Special Issues

Two-phase flow heat and mass transfer in advanced energy systems

Submission Deadline: 04 September 2024 (closed) View: 352

Guest Editors

Qibin Li, Professor, College of Energy and Power Engineering, Chongqing University, China
Qibin Li is a Professor at the College of Energy and Power Engineering at Chongqing University. He received his Ph.D. in Power Engineering and Engineering Thermophysics from Chongqing University in 2014. Then, he worked as a faculty in Chongqing University. His research focuses on the thermodynamics systems, energy storage technologies and thermophysical properties of working fluid. He is a member of the youth committee of the thermodynamics and energy utilization branch of the Chinese Society of Engineering Thermophysics, a member of the youth committee of the fluid control engineering branch of the Chinese Society of Mechanics, a member of waste heat recovery and utilization technical branch of Standardization Technical Committee of Machinery Industry Environmental Protection Machinery.

Jiacheng He, Associate Professor, School of Materials and Energy, Guangdong University of Technology, China
Jiacheng He is an associate professor at School of Materials and Energy, Guangdong University of Technology. He received his Ph.D. in the department of human and engineered environmental studies from the University of Tokyo in 2018. From 2018-2021, he worked as a postdoc in the same department. He focuses on the heat and mass transfer in membrane separation processes, heat transfer of liquid-vapor two-phase flow and heat transfer of supercritical fluids. He won the president award from Japan Society of Refrigerating and Air Conditioning Engineers.

Shouyin Cai, Lecturer, College of Electrical, Energy and Power Engineering, Yangzhou University, China
Shouyin Cai is a lecturer at the College of Electrical, Energy and Power Engineering at Yangzhou University. He received his Ph.D. in Power Engineering and Engineering Thermophysics from Chongqing University in 2022. From 2022 to now, he is working at the College of Electrical, Energy and Power Engineering at Yangzhou University. From 2021-2022, he worked as a visiting scholar at National University of Singapore. His research focuses on the Micro heat and mass transfer and energy storage of fluid in nano/micro porous materials.

TASK SET:
1. In the special issue page on two-phase flow heat and mass transfer, write out again the part that begins at the words "Qibin Li, Professor, College" and stops after "Environmental Protection Machinery.", substituting "Chongqing Univ." for "Chongqing University".
2. Do these statements agree with the special issue page on two-phase flow heat and mass transfer? Answer yes or no to each, and quote the deciding words. (a) Jiacheng He earned his Ph.D. from the University of Tokyo in 2018. (b) Submissions are still open. (c) Shouyin Cai was a visiting scholar at Chongqing University.
3. Continue the special issue page on two-phase flow heat and mass transfer from the point where it stops.

INFORMATION PROVIDED:
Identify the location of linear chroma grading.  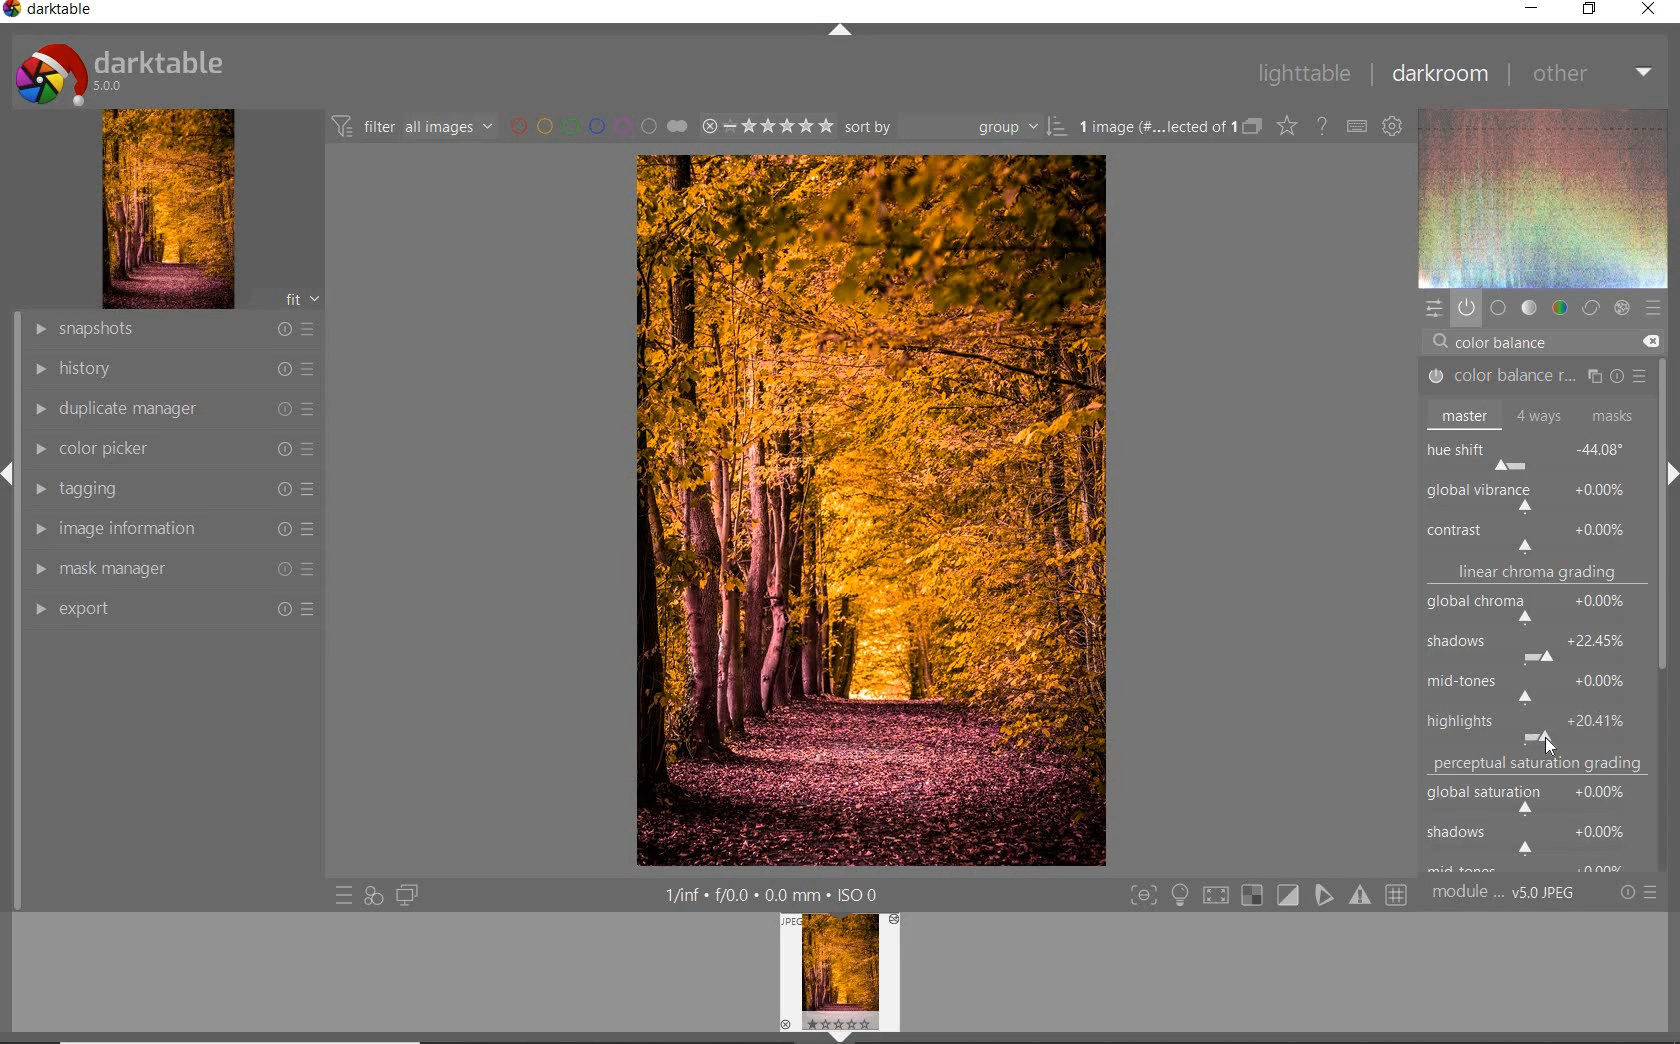
(1536, 576).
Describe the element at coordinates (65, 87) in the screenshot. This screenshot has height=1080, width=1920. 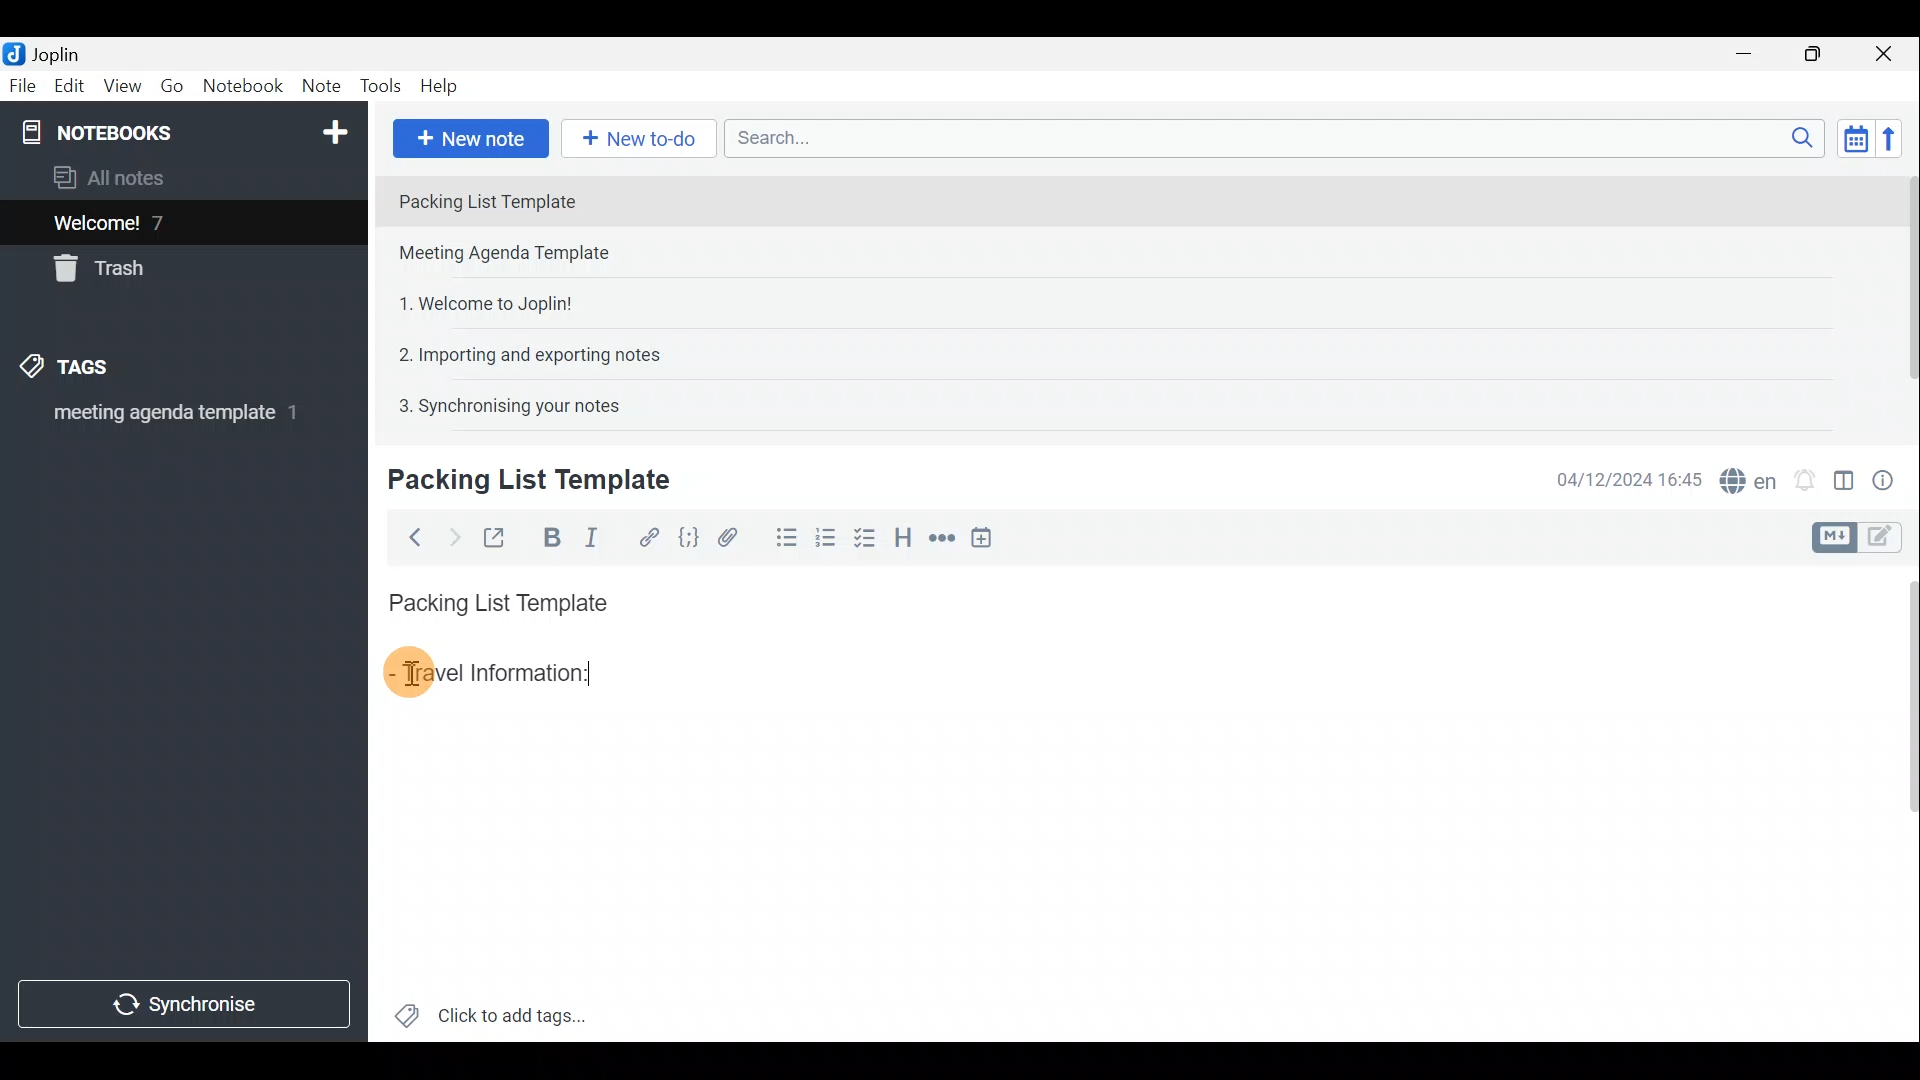
I see `Edit` at that location.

ANSWERS GIVEN:
1.
Qibin Li, Professor, College of Energy and Power Engineering, Chongqing Univ., China
Qibin Li is a Professor at the College of Energy and Power Engineering at Chongqing Univ.. He received his Ph.D. in Power Engineering and Engineering Thermophysics from Chongqing Univ. in 2014. Then, he worked as a faculty in Chongqing Univ.. His research focuses on the thermodynamics systems, energy storage technologies and thermophysical properties of working fluid. He is a member of the youth committee of the thermodynamics and energy utilization branch of the Chinese Society of Engineering Thermophysics, a member of the youth committee of the fluid control engineering branch of the Chinese Society of Mechanics, a member of waste heat recovery and utilization technical branch of Standardization Technical Committee of Machinery Industry Environmental Protection Machinery.

2.
(a) Yes: "He received his Ph.D. in the department of human and engineered environmental studies from the University of Tokyo in 2018."
(b) No: "Submission Deadline: 04 September 2024 (closed)"
(c) No: "From 2021-2022, he worked as a visiting scholar at National University of Singapore."

3.
Summary

Two-phase flow is often utilized in energy systems to deal with thermal issues, such as generating steam in the boiler of the power plant and dissipating the heat in the condenser. In advanced energy systems, including Organic Rankine Cycle (ORC), Carnot battery, proton-exchange membrane fuel cell (PEMFC), CO2 capture process etc., two-phase flow still serves as a major role in the thermal energy transfer process. In addition, new issues arise in some applications, such as the coupled heat and mass transfer in the two-phase flow for PEMFC and the chemical reaction added in CO2 capture process. Consequently, understanding the fundamentals and mechanisms of heat and mass transfer of the two-phase flow is of great significance in order to develop advanced energy technology for engineering applications.

This special issue aims to report and disseminate the latest advances in two-phase flow in advanced energy systems.

 

Topics of interest include, but are not limited to:

• Two-phase flow and heat transfer in nano, micro, mini and macro-channels;

• Application of two-phase flow in ORC, PEMFC, Carnot battery, CO2 capture process and other advanced energy systems or processes;

• Boiling and condensation heat transfer;

• Fundamentals and mechanisms of two-phase flow and heat and mass transfer;

• Modeling and simulation of two-phase flow;

• Mass transfer coupled two-phase flow.


Keywords

Two-phase flow, Heat transfer, Boiling, Condensation, Modeling and simulation, Advanced energy system

Published Papers


  • Open Access

    ARTICLE

    Numerical Simulation of Liquified Natural Gas Boiling Heat Transfer Characteristics in Helically Coiled Tube-in-Tube Heat Exchangers

    Fayi Yan, He Lu, Shijie Feng
    Frontiers in Heat and Mass Transfer, Vol.22, No.5, pp. 1493-1514, 2024, DOI:10.32604/fhmt.2024.055324
    (This article belongs to the Special Issue: Two-phase flow heat and mass transfer in advanced energy systems)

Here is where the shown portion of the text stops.